Unlike the worldly courtesan sharing the duke’s bed, Juliet was an utter innocent in the ways of the world. It wasn’t as though she could have a normal Season. Fate had robbed her of the grand debut that was every highborn miss’s right. She couldn’t dance; she couldn’t hear music. Conversation with people she didn’t know was nearly impossible for Juliet, though she could read lips easily enough with her father and her nurse. She was as shy as a little doe, and as lovely.

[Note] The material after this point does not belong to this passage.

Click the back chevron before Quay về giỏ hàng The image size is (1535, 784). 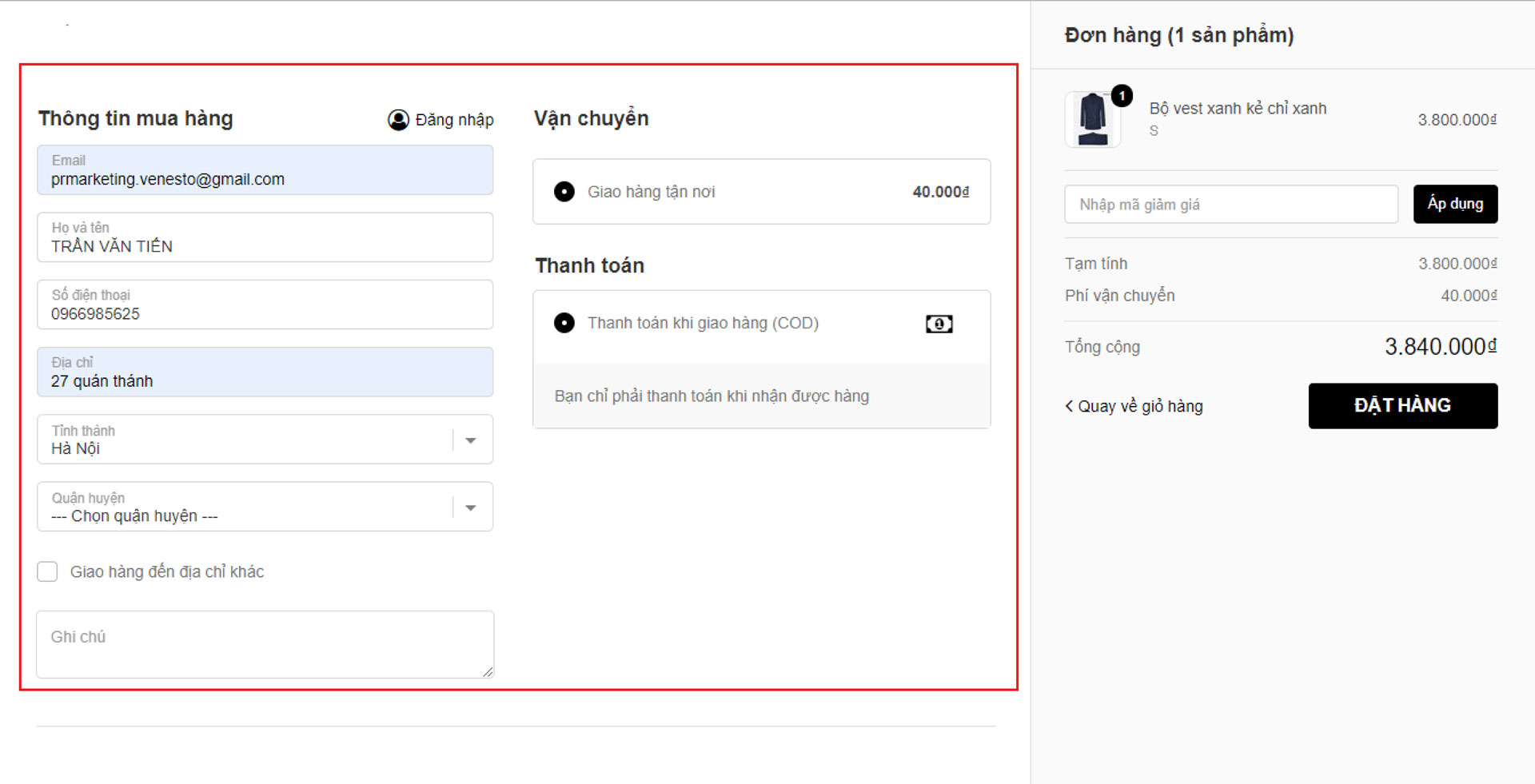pos(1069,406)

With his knight’s chivalry Hawkscliffe would not be able to refuse, especially when he saw Juliet’s blue, wonder-filled eyes and chocolate curls. Coldfell was counting on it. Their firstborn son—his future grandson—would inherit the earldom, then he could go to his grave knowing his daughter and his holdings were in good hands.

Let Hawkscliffe keep his harlot, he thought. It would minimize Juliet’s wifely duties.

Just then the double doors that adjoined the drawing and dining rooms opened, and the stately, white-gloved butler appeared, bowing.

“Dinner is served,” he announced in a dignified monotone.

“Wellington, care to do the honors?” Hawkscliffe offered, presenting his mistress to the Iron Duke with an elegant gesture.

Tall, stoic, and sternly erect of carriage, the great stone-faced general very nearly cracked a smile as he nodded and offered her his arm. “Miss Hamilton, I would be honored.”

She accepted his escort gracefully.

Why, the courtesan was as thorough a conqueror as the general, he thought cynically, watching them go into the dining room.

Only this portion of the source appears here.